On Fri, 8 Mar 2002 10:00:54 -0600 (CST)
  "Curtis L. Olson" <[EMAIL PROTECTED]> wrote:
>I know for the general case an external graphing tool 
>would be most useful (and I think Jon B. has stuff to do this already.)

Yes, it's a very useful command line tool that plots files 
of CSV format (comma delimited value format) data, where 
the first line contains descriptions of the data. It can 
plot interactively or it can plot a standard set of graphs 
(producing .png image files) that are linked to via 
descriptive links from a main html web page. It is very 
slick. Unfortunately it uses a closed source library - the 
library is freely available for most platforms, but some 
people here don't like anything that is not completely 
open source. So, a nice alternative (in my mind) would be 
for someone to write a post-processor for the CSV files to 
plot (either interactively or via .XML input directive 
file, as I have now for "simplot") the data using pgplot, 
or some other open source plotting program.

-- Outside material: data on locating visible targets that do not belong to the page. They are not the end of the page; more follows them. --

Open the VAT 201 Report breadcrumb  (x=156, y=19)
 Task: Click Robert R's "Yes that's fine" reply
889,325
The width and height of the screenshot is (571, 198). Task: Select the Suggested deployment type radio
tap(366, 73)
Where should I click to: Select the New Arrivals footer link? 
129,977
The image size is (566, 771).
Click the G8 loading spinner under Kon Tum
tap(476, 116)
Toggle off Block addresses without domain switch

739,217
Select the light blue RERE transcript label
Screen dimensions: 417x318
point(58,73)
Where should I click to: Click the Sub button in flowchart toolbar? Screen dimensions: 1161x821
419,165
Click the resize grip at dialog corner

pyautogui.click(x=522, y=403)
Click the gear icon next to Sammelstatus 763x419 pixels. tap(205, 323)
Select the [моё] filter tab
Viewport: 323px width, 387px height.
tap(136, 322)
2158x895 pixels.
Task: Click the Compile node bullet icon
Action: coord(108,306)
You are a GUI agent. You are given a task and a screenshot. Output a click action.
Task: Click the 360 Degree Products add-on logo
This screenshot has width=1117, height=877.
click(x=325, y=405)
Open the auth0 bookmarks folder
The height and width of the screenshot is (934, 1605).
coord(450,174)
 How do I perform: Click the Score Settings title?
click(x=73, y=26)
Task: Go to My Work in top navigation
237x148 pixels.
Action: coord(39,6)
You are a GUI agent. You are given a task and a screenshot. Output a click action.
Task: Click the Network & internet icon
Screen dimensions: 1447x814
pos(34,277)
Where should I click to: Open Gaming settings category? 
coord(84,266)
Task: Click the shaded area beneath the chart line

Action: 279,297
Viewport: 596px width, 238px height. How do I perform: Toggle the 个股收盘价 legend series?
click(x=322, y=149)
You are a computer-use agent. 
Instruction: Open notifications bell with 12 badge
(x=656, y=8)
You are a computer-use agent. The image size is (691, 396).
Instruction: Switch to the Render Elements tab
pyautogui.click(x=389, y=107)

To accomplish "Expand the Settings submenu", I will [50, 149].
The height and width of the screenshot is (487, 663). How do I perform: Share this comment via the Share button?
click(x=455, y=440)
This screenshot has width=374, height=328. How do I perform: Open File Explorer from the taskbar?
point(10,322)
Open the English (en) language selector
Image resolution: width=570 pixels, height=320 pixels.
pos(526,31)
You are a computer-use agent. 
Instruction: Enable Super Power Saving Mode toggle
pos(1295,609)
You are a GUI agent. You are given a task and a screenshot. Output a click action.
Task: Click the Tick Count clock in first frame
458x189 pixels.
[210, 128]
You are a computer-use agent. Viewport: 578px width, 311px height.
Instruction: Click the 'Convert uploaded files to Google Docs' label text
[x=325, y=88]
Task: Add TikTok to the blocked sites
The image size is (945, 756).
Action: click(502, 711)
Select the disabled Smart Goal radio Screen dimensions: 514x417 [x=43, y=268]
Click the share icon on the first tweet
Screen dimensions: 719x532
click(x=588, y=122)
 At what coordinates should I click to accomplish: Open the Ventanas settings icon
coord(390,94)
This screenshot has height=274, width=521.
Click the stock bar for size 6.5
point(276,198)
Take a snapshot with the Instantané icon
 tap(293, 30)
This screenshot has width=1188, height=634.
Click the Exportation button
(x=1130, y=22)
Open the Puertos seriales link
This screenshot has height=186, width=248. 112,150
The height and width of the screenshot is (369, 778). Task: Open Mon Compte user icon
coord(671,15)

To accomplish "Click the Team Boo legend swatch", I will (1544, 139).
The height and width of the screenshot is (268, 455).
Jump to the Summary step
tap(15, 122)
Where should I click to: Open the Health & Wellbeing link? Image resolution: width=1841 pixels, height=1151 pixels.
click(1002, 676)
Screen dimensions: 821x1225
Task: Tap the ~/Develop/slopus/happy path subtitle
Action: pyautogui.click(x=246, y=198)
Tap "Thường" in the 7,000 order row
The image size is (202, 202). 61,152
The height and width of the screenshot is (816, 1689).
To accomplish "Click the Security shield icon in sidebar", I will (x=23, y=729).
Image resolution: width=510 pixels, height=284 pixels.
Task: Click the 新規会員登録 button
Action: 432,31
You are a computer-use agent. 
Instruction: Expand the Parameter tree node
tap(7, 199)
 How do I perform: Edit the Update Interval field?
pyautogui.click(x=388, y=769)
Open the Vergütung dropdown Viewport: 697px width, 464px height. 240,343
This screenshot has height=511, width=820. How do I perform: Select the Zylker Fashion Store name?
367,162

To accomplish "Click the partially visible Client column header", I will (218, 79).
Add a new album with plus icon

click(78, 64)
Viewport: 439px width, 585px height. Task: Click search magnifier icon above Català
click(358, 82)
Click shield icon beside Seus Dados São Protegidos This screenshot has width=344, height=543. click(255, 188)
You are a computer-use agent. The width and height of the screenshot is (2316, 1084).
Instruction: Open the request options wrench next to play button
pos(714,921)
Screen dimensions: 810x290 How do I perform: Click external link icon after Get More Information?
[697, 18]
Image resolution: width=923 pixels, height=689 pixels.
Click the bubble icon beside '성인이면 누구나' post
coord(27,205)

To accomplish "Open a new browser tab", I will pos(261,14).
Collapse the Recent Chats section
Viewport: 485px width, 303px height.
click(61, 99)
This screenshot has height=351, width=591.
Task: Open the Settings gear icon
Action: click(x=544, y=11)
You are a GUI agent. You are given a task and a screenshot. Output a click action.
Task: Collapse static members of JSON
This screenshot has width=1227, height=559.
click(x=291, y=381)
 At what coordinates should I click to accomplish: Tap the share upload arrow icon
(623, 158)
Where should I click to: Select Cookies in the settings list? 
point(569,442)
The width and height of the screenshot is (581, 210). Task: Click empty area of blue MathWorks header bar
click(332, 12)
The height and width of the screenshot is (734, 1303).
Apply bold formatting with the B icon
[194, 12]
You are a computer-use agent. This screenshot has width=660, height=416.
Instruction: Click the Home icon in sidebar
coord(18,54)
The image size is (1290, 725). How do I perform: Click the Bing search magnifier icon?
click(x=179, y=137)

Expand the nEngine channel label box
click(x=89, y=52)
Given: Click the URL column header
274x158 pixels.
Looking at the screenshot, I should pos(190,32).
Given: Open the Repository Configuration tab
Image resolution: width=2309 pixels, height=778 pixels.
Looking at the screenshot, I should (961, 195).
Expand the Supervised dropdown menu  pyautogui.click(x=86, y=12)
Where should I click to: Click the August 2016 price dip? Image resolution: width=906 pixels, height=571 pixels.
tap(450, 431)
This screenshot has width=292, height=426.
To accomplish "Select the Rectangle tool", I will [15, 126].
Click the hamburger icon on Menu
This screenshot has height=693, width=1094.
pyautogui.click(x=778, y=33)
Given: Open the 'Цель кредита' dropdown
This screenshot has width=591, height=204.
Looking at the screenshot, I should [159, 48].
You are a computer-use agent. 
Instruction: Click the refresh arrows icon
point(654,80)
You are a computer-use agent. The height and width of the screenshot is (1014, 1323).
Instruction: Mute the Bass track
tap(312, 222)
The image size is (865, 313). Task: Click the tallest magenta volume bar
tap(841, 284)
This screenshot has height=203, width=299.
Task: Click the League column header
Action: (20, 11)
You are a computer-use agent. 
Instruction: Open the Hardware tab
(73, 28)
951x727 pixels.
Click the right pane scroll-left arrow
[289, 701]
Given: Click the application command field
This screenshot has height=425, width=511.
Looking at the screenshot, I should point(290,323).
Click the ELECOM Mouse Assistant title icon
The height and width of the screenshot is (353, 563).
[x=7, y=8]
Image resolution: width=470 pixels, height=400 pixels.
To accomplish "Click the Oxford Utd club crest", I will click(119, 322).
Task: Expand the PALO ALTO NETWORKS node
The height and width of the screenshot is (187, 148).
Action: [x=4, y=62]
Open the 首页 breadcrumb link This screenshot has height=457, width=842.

In the near term, one of the quickie projects I want to do 
is to write a small routine that will produce color 
postscript reports as directed by a directives file. I've 
written several post-processing tools over the years 
(including one that used SGI GL to render 3D views of the 
Space Shuttle Orbiter separating from the External Tank in 
an abort study for NASA). Fun stuff. Anyhow, postscript is 
nice and simple, and GhostScript has some nice utilities 
for viewing them. Might be able to also convert them 
quickly to PDF format with pstopdf. There are lots of 
possibilities, but for me the important thing is to keep 
it simple, automated, and quick. 

Another nice thing to have would be a stripchart data 
display that could be run on a remote machine. If I only 
had a few more hours a week ...

>But, I was just thinking today that it might be cool to 
>have a built in grapher for simple / quick graphing needs.
>
>With the property system it would be trivial to pick an 
>arbitrary property from the property tree and graph it over time -- 
>superimposed on top of everything else.

I wonder if a remote (or even local) stripchart display 
program would be better?

>Things get a bit trickier if you want to control scaling, 
>how much time history get's graphed, multiple values, etc., but 
>even graphing a single value (or maybe just two values) over time could 
>be of some use.

You might want to do this via autoscaling, but with 
initial values suggested in a directives file.